WHAT YOU HAVE TO DO: Across the records, find how many lines include the string "agent" and answer with only the figure.

EXERCISE INPUT:
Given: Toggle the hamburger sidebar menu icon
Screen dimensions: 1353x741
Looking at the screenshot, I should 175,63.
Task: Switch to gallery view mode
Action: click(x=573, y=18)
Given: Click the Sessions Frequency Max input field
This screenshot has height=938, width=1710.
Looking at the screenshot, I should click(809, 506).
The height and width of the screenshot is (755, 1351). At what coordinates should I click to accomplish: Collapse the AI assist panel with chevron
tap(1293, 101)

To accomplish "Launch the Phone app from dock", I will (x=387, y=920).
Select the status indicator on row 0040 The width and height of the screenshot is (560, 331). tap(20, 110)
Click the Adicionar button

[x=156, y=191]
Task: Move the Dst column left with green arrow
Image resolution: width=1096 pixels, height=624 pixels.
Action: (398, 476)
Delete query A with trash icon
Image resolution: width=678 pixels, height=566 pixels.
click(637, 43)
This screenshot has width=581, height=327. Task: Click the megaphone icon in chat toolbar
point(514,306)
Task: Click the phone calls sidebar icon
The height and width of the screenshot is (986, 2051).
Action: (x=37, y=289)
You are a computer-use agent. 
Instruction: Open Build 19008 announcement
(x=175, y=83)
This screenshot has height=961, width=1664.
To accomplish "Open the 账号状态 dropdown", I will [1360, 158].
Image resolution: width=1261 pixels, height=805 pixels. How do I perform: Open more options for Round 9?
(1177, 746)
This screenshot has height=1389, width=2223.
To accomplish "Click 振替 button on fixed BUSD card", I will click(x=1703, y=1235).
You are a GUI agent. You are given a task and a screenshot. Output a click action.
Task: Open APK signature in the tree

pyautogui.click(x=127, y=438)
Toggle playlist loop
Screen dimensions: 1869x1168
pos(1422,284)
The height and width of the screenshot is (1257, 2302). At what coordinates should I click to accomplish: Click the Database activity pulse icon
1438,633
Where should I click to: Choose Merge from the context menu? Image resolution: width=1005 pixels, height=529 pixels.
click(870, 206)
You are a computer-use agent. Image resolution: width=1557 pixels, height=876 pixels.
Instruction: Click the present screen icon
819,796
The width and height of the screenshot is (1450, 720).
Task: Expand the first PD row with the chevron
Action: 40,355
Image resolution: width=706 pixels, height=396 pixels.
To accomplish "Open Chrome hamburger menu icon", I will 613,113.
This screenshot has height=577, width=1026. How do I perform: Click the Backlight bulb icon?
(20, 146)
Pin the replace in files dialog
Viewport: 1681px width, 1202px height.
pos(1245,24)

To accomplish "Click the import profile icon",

ANSWER SPACE: 3